Determination of monensin in milk samples by front-surface long-wavelength fluoroimmunoassay using nile blue-doped silica nanoparticles as labels.

A heterogeneous immunoassay for monensin determination in milk samples using a tracer formed by anti-monensin antibodies bound to nile blue (NB)-doped silica nanoparticles (NPs), 96-well microplates as solid supports and long-wavelength fluorescence measurements is described for the first time. The assay relies on the competition of the monensin present in the samples with a monensin-bovine serum albumin conjugate, which was immobilized onto the well surface, for the active sites of anti-monensin antibodies. After subsequent incubation and washing steps, the fluorescence of the bound tracer fraction is measured onto the dry surface of the well.
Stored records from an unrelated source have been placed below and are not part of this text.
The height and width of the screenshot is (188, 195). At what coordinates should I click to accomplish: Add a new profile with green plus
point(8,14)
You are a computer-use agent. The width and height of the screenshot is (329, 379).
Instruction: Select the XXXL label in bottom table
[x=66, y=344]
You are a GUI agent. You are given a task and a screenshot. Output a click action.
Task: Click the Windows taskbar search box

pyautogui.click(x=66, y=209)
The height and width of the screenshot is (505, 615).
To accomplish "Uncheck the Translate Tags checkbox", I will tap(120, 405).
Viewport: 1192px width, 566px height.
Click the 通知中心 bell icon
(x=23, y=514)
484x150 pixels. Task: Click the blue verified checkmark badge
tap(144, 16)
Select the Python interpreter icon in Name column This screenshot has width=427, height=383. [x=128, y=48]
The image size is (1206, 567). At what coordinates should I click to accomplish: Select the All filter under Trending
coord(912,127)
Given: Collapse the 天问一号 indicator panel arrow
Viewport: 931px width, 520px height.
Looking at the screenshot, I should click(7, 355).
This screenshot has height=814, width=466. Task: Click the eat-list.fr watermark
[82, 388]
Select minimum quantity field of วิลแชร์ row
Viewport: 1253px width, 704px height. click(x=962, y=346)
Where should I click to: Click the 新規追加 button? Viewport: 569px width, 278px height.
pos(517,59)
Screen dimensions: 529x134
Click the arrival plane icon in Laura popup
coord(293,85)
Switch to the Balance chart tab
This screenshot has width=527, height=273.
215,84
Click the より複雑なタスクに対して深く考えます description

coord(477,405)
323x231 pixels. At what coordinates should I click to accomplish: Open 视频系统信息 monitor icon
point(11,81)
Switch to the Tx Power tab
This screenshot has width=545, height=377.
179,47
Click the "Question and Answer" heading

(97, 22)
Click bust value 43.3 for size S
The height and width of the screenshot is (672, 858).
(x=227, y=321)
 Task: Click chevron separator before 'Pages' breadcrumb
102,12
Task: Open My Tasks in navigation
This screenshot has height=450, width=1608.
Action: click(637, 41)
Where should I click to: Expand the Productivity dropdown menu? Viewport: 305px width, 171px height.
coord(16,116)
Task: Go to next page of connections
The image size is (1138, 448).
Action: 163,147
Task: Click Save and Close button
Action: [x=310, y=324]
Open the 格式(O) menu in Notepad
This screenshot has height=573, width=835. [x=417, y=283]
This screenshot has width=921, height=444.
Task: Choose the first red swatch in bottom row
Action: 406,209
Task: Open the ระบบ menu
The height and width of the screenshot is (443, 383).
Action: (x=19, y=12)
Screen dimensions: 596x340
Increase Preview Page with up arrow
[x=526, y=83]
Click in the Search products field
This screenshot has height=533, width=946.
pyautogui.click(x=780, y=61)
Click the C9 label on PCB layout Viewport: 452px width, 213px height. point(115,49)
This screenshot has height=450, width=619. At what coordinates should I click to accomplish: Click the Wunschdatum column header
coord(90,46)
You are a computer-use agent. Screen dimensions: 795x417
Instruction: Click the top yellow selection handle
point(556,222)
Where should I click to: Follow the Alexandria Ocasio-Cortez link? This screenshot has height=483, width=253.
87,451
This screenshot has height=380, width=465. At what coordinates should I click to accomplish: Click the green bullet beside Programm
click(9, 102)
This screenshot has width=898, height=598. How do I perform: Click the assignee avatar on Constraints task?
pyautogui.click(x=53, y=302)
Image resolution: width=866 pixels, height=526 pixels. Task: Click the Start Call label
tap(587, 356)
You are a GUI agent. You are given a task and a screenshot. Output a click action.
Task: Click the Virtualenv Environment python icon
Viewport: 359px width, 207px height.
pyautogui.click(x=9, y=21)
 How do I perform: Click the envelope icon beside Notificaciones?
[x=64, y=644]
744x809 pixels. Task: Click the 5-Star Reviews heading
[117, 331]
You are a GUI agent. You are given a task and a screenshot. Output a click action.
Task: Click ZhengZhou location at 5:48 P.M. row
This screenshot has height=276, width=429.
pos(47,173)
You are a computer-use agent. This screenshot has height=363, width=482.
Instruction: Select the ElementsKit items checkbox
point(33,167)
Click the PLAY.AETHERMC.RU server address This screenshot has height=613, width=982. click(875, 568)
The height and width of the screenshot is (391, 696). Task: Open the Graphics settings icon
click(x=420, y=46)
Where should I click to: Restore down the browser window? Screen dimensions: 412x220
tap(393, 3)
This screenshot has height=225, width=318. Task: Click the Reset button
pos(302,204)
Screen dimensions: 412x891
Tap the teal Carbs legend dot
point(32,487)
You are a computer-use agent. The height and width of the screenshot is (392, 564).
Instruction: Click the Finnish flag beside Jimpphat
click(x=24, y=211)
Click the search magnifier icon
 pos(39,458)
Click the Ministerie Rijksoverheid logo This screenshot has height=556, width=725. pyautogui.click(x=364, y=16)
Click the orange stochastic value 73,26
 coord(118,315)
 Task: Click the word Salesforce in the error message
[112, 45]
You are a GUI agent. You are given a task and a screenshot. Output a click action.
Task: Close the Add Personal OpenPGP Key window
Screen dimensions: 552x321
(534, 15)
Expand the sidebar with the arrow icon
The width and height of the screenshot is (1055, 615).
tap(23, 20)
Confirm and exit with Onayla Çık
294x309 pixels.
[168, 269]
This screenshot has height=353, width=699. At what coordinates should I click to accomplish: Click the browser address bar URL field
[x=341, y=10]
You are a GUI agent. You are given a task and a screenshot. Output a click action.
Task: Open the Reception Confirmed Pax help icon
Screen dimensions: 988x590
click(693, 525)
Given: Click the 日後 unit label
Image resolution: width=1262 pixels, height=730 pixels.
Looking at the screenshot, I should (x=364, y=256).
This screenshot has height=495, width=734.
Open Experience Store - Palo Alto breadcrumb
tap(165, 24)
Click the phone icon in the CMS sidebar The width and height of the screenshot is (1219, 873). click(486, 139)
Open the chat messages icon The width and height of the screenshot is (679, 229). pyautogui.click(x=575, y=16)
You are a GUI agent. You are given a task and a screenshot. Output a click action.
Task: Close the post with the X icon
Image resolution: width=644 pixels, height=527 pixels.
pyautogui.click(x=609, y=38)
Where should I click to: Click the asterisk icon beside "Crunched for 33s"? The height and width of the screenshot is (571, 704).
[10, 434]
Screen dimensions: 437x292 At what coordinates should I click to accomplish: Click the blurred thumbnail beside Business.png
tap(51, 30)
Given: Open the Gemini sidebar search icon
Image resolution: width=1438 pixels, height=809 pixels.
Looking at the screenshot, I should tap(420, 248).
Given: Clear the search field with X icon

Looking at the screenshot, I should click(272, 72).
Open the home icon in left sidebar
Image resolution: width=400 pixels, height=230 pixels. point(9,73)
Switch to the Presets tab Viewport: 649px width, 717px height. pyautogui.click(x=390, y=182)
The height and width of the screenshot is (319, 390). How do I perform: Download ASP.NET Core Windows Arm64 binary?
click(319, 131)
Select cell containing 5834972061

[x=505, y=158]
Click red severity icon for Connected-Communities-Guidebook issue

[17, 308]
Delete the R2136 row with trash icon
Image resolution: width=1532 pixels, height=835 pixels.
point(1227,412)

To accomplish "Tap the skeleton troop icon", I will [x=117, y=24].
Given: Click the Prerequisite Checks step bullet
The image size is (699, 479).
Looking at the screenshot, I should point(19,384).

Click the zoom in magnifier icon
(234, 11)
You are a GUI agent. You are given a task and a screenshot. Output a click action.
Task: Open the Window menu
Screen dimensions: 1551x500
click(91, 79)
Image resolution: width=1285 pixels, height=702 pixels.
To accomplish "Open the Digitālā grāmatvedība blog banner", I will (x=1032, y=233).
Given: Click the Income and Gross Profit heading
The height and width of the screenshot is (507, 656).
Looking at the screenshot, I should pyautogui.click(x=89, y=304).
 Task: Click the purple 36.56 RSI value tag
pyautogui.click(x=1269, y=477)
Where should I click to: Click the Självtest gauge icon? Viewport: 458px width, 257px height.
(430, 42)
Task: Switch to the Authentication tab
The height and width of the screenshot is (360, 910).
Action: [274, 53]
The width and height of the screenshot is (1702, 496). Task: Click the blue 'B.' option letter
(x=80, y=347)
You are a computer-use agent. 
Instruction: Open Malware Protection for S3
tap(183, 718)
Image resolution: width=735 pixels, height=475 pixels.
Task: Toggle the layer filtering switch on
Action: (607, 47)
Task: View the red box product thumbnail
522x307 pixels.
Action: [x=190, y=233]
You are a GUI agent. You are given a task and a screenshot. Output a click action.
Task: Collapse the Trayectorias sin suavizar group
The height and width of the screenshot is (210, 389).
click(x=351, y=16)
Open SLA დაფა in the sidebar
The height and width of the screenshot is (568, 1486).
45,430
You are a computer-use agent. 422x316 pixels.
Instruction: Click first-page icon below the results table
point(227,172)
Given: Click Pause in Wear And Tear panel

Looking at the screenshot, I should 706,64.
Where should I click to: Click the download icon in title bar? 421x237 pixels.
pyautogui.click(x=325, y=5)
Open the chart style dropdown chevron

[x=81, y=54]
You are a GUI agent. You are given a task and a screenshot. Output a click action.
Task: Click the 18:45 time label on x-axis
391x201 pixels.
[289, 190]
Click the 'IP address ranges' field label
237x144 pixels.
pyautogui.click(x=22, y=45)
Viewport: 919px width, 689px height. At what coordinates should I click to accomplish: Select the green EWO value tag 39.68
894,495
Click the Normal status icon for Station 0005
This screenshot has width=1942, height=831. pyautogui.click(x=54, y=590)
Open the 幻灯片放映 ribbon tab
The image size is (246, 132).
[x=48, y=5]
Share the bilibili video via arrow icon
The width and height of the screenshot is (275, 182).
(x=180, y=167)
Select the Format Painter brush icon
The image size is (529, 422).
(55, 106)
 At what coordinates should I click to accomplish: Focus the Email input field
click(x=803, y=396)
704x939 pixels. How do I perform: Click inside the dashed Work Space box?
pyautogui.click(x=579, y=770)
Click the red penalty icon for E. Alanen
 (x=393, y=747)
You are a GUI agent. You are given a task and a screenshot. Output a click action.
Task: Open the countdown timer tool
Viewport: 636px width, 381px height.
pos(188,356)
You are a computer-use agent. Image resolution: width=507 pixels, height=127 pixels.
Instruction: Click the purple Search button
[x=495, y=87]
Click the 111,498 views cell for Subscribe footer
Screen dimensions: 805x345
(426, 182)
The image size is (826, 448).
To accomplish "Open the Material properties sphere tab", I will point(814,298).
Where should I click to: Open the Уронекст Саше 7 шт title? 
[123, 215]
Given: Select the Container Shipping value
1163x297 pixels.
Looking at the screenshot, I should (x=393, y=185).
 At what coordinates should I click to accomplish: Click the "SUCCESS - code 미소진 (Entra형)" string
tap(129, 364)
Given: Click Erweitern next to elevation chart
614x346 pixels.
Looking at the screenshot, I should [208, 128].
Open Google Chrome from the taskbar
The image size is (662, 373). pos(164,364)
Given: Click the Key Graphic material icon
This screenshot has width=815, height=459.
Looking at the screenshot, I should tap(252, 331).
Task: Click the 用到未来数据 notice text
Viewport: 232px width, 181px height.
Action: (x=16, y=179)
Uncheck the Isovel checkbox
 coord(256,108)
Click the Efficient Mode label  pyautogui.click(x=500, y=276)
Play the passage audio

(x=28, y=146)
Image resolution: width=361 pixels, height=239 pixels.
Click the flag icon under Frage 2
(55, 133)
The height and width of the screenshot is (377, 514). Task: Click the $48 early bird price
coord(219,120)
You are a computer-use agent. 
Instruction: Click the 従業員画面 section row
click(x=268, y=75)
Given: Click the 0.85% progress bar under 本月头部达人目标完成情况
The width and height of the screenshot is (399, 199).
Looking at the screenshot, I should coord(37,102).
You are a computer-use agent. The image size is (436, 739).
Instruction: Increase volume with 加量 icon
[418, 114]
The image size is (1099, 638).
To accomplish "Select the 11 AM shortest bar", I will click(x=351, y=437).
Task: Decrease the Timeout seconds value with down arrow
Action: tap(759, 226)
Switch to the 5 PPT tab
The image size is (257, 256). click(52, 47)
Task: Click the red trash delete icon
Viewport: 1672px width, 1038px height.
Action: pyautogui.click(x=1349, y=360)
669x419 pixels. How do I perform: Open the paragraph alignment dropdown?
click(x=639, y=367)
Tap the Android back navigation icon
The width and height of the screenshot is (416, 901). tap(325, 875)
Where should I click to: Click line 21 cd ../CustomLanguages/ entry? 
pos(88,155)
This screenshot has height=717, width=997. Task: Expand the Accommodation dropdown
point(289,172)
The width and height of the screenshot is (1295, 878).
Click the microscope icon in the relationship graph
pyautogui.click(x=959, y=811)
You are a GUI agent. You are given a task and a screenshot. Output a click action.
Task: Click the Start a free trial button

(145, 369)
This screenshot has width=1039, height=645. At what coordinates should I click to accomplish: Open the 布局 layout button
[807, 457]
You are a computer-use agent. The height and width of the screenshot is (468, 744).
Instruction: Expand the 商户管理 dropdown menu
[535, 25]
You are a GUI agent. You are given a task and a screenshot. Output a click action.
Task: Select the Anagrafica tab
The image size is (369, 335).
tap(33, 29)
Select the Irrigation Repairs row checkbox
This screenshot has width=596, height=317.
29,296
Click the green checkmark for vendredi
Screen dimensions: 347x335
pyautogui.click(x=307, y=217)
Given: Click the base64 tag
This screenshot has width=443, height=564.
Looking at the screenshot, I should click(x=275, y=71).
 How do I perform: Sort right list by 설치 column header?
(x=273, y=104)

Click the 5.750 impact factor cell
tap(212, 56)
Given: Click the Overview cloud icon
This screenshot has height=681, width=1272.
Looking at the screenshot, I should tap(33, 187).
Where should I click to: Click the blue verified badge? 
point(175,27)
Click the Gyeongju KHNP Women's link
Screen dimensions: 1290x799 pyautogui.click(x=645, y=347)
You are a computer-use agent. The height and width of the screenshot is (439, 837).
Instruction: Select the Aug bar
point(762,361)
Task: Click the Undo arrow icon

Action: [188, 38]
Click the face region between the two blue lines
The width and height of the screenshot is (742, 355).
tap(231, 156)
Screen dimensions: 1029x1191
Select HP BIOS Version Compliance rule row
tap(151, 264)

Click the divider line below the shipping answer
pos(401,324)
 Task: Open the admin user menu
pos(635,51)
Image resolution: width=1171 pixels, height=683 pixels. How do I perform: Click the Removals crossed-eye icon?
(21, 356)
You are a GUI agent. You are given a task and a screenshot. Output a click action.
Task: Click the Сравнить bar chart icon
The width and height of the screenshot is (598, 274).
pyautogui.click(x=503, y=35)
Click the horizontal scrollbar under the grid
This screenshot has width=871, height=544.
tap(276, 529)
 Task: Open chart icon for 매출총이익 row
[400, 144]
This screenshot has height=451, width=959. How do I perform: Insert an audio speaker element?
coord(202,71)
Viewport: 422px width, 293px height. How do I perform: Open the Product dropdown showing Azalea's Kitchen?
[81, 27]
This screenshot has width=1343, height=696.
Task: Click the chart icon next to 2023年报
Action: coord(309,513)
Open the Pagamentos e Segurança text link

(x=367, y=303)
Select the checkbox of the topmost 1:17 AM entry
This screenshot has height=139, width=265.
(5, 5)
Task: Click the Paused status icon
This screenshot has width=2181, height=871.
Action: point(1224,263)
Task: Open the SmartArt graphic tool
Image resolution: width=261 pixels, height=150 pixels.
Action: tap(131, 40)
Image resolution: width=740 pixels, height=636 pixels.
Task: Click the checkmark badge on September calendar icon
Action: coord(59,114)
An antigen capture format was also assayed by immobilizing anti-sheep IgG previously to the incubation of sheep anti-monensin antibodies and using a tracer formed by monensin bound to nile blue-doped silica NPs, which competes with the analyte for binding the immobilized antibody. Although the fluorescence signal obtained in both formats can be correlated to the analyte concentration, better results were obtained using the antibody capture format. After the optimization of the system using this format, the method features a detection limit of 0.015 μg L(-1) and a dynamic range from 0.05 to 5 μg L(-1). The precision, assayed at two different analyte concentrations, 0.2 and 1 μg L(-1), and expressed as relative standard deviation, gave values of 5.9% and 4.0%, respectively. The method was satisfactorily applied to the analysis of milk samples, which only required a simple extraction step in order to remove the proteins from samples, giving recoveries in the range 83.3-107.5%.